Cuerpos como territorios de saberes
El feminismo comunitario, tal como lo plantea Paredes, nos invita a reconsiderar los cuerpos como territorios vivos donde se tejen saberes, memorias y resistencias. En este sentido, una política cultural que parta de los cuerpos de los distintos géneros debe comenzar por reconocer que cada cuerpo es un espacio cargado de significados y experiencias. No se trata sólo de pensar en los cuerpos como objetos de intervención cultural, sino de entender que esos cuerpos, con sus sentires y deseos, son fuentes inagotables de conocimiento y creatividad.
Al construir una política cultural desde esta perspectiva, es fundamental considerar las representaciones sociales que se tienen de los cuerpos de acuerdo con su género, así como las representaciones que las personas tienen de sí mismas. Este doble enfoque permite no sólo visibilizar las dinámicas de poder que operan en torno a los cuerpos, sino también abrir espacios para que las propias personas se reapropien de sus narrativas y expresen sus deseos de vivir una buena vida.
Los espacios de los cuerpos
En las sociedades contemporáneas, los cuerpos de los distintos géneros ocupan espacios que están marcados por profundas desigualdades. Estos espacios, tanto físicos como simbólicos, son producto de estructuras de poder que asignan roles y expectativas específicas a cada género. En este contexto, una política o un proyecto cultural que aspire a ser transformador debe incorporar una reflexión crítica sobre los espacios que ocupan los cuerpos en la sociedad.
Incorporar esta conciencia espacial implica, por ejemplo, reconocer cómo las mujeres, personas no binarias y otros grupos de géneros marginalizados son frecuentemente excluidos de ciertos espacios culturales.

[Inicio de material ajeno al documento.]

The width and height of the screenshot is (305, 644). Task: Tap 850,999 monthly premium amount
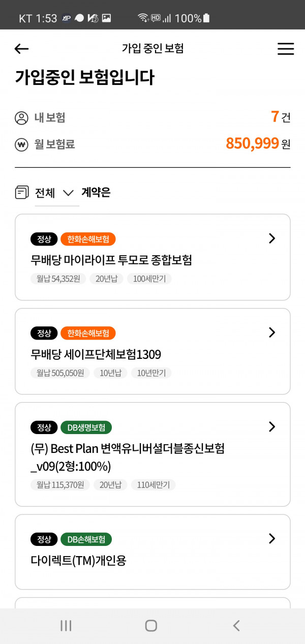(x=252, y=144)
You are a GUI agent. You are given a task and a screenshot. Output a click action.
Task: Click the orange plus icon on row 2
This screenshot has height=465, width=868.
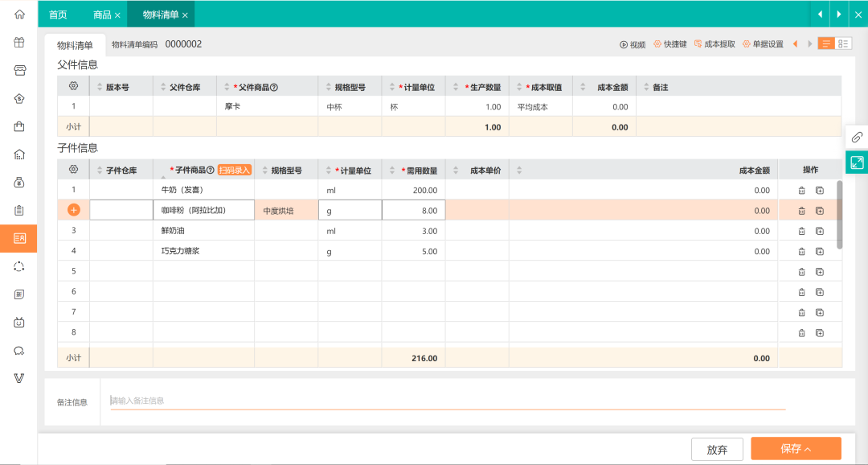74,210
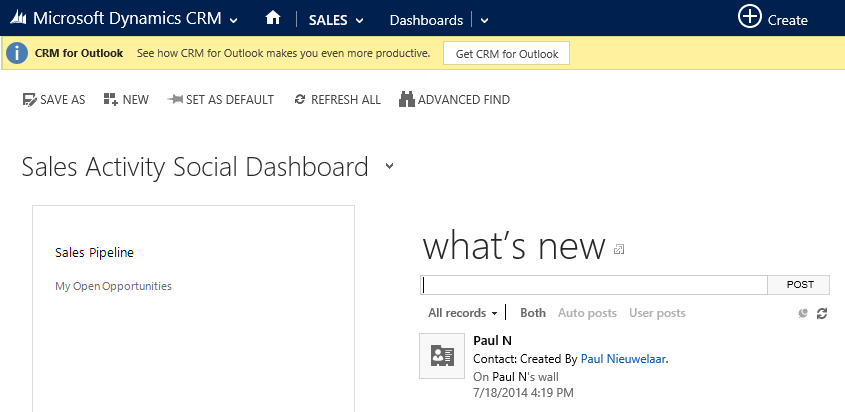Refresh the activity wall posts

coord(822,314)
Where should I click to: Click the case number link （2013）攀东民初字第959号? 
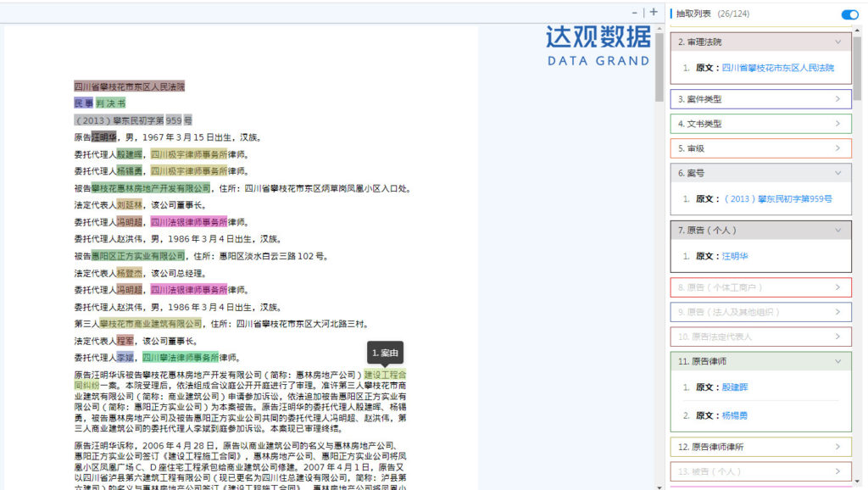tap(778, 198)
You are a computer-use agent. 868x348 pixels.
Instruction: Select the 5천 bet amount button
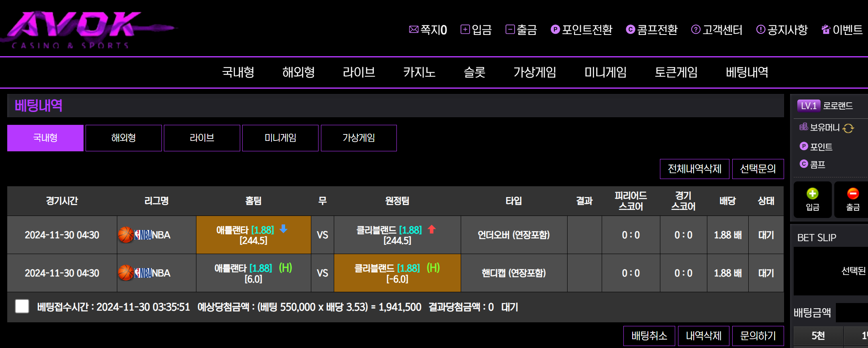pyautogui.click(x=818, y=336)
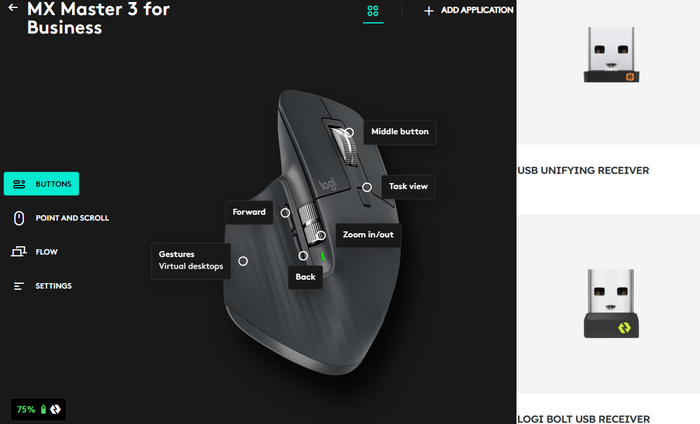Open Point and Scroll mouse icon

tap(19, 218)
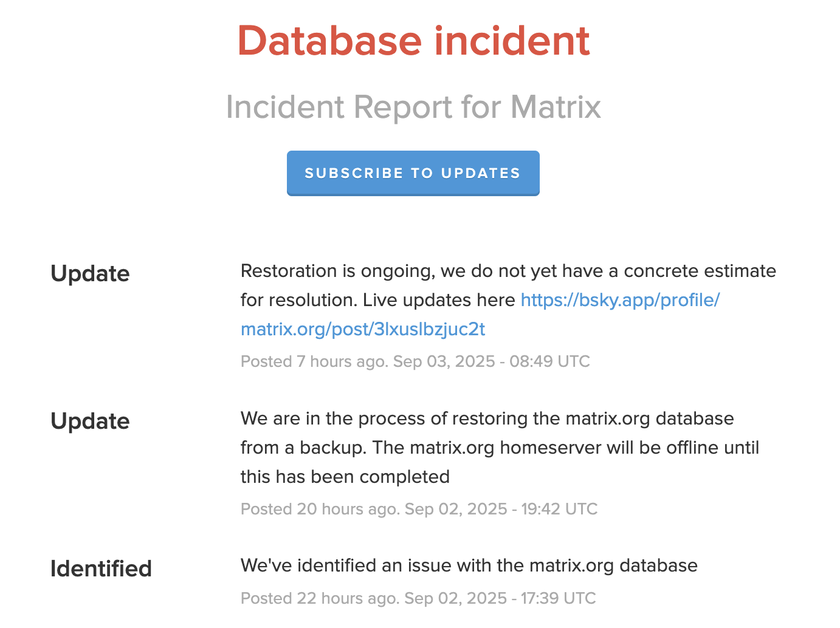Click the Subscribe to Updates button
This screenshot has height=628, width=840.
point(413,173)
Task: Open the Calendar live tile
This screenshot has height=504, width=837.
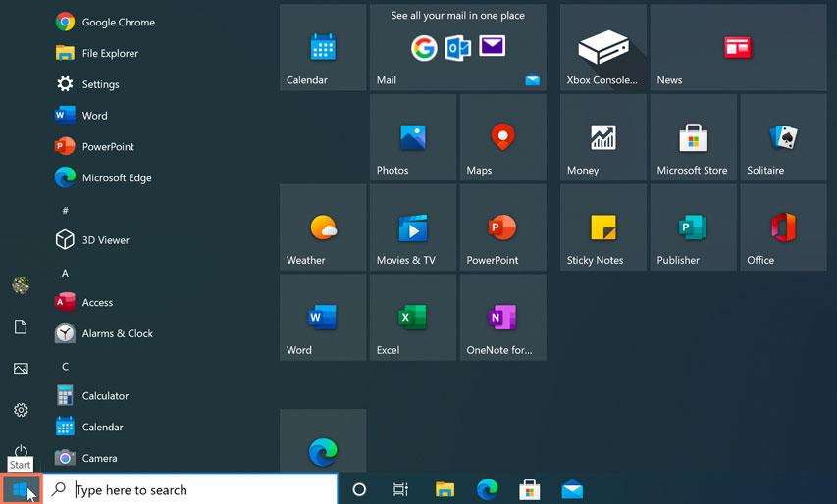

Pero también implica cuestionar y reconfigurar estos espacios para que sean accesibles y seguros para todas las personas. Una política cultural comprometida con esta idea podría promover la creación de espacios culturales donde se fomente la participación activa de cuerpos de todos los géneros, reconociendo y celebrando sus diferencias.
Los tiempos de los cuerpos
La temporalidad es otro aspecto crucial en la vida de los cuerpos, especialmente en lo que respecta a cómo se distribuyen y valoran los tiempos según el género. Las mujeres, por ejemplo, suelen estar sujetas a una doble jornada laboral, dividiendo su tiempo entre el trabajo remunerado y el trabajo doméstico no remunerado. Este patrón tiene un impacto directo en su participación cultural y política.
Una política cultural sensible a los tiempos de los cuerpos debe considerar cómo las exigencias temporales varían entre los géneros. Debe, además, ofrecer alternativas que permitan a todas las personas participar en la vida cultural de manera equitativa. Esto podría traducirse en la implementación de horarios flexibles para actividades culturales, la provisión de servicios de cuidado infantil durante eventos, o la creación de espacios culturales que reconozcan y valoren el trabajo doméstico como parte integral de la cultura.
Hacia una organización activa y colectiva
El feminismo comunitario enfatiza la importancia de la organización colectiva como una herramienta para la transformación social. En este sentido, una política o proyecto cultural debe promover la organización activa de los cuerpos que encarnan los distintos géneros. Esto no sólo implica ofrecer plataformas para la participación, sino también facilitar la creación de redes de apoyo y solidaridad que fortalezcan la capacidad de las personas para incidir en su entorno cultural.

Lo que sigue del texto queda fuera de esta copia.